Hadoop contrib/index. This is a MapReduce solution for building Lucene indexes. The nice thing about it is that the MR framework manages spreading the index building work over multiple nodes, reschedules failed jobs, and so on. It can also be used to update existing indexes. The number of index shards is determined by the number of reduce tasks. Hadoop contrib/index is an ideal complement to Katta. The downside is that it is inherently batch-oriented, which excludes profiting from the ongoing Lucene near-real time (NRT) work.
The tools from LinkedIn (blog). LinkedIn has made available some cool Lucene-related projects like Bobo, an optimized facet browser that does not rely on cached bitsets, and Zoie, a real-time index-search solution (built in a different way than what is available in Lucene 3). They are apparently integrating it all in Sensei. It is interesting to study the design of these projects.
ElasticSearch. ElasticSearch (ES) is a very new project, that appeared as a one-man project at about the same time we made our choice for SOLR. One can easily launch a number of ES nodes, they find themselves without configuration. Multiple indexes can be created using a simple REST API. When creating an index, you specify the number of shards and replicas you desire. It is designed to work on cloud computing solutions like EC2, where the local disk is only a temporary storage. There is a lot more to tell, but you can read that on their website. Despite the name 'elastic', it does not support indexes growing dynamically in the same way as tables can grow in HBase: the number of shards is fixed when creating the index. However, if you find yourself in need of more shards, you can create a new index with more shards and re-index your content into that. The number of shards is not related to the number of nodes, so you can plan for growth by choosing e.g. 10 shards even if you have just one or two nodes to start with.
Lucandra, Lucehbase and Hbasene.
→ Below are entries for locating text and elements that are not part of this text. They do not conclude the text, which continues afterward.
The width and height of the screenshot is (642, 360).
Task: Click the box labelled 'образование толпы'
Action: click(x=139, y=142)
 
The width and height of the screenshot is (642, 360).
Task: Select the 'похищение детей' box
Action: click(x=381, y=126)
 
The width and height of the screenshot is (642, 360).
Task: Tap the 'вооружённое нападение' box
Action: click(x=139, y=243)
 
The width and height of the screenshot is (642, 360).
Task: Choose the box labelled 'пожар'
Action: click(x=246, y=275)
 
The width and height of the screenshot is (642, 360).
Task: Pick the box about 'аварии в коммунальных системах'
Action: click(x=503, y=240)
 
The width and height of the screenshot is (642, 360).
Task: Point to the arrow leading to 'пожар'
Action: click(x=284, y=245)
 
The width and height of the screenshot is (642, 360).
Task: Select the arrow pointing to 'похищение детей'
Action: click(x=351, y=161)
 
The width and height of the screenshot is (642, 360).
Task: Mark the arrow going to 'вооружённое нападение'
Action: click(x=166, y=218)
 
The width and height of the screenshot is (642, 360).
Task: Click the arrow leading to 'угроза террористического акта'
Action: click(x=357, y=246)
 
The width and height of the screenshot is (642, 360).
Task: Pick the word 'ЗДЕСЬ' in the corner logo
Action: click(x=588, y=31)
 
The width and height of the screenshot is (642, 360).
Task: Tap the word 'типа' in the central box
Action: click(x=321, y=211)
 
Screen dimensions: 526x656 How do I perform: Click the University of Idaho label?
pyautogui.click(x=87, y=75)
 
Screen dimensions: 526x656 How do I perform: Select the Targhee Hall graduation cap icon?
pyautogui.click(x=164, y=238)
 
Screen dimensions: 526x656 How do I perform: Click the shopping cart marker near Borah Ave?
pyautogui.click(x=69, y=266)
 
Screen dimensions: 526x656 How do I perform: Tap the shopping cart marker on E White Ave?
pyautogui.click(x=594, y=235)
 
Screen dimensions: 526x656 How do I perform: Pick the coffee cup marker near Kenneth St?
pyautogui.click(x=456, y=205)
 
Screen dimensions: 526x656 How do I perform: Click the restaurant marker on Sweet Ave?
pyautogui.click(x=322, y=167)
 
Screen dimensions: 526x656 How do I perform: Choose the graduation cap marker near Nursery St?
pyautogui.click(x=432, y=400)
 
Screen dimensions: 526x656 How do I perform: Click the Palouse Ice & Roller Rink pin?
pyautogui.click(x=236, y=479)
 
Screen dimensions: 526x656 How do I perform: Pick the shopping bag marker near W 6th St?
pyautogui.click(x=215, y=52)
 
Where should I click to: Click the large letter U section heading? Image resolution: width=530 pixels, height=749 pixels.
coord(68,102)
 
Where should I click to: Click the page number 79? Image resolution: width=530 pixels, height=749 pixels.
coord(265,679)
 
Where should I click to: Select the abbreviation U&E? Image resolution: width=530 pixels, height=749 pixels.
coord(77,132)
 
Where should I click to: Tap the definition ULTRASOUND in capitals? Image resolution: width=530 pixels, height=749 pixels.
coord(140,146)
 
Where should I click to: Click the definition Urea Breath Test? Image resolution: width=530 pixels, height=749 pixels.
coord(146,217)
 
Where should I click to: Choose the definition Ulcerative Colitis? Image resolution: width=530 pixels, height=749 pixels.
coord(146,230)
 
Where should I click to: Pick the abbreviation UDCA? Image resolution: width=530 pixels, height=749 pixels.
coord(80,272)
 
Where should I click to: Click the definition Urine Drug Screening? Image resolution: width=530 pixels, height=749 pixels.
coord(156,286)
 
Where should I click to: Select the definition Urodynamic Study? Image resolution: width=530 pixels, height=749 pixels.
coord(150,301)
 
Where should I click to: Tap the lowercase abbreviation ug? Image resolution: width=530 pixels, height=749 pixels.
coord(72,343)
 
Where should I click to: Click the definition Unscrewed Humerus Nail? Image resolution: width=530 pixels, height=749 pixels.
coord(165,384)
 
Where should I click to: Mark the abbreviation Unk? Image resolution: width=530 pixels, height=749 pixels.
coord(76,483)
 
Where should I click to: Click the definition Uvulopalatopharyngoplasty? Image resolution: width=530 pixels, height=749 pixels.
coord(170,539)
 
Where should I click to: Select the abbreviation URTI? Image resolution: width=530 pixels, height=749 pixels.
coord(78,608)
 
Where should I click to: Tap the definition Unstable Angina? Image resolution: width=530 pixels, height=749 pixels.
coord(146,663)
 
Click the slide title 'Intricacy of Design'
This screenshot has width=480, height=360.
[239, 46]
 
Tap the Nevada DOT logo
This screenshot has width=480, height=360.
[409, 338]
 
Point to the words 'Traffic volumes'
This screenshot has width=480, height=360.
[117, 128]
These projects work by storing the inverted index on top of Cassandra respectively HBase. The use of a database is quite different from Lucene's segment-based approach. While it makes the storage of the inverted index scalable, it does not necessarily make all of Lucene's functionality scalable, such as sorting and faceting which depend on the field caches and bitset-based filters. Moreover, for HBase, which we know best, the storage is not as scalable as it may seem, since terms are stored as rows and the postings lists (= the documents containing the term) as columns. Usually the number of terms in a corpus is relatively limited, while the number of documents can be huge, but columns in HBase do not scale in the same way as rows. We think the scaling (sharding, replication) needs to happen on the level of Lucene instances itself, rather than just the storage below it. Still, it is interesting to watch how these projects will evolve.
Building our own. Another option was to just take Lucene itself and build our own scalable search solution using it. In this case we would have gone for a Katta/ElasticSearch-like approach to sharding and replication, with a focus on the search features we are most interested in (such as faceting). However, we decided that this would take too much of our time.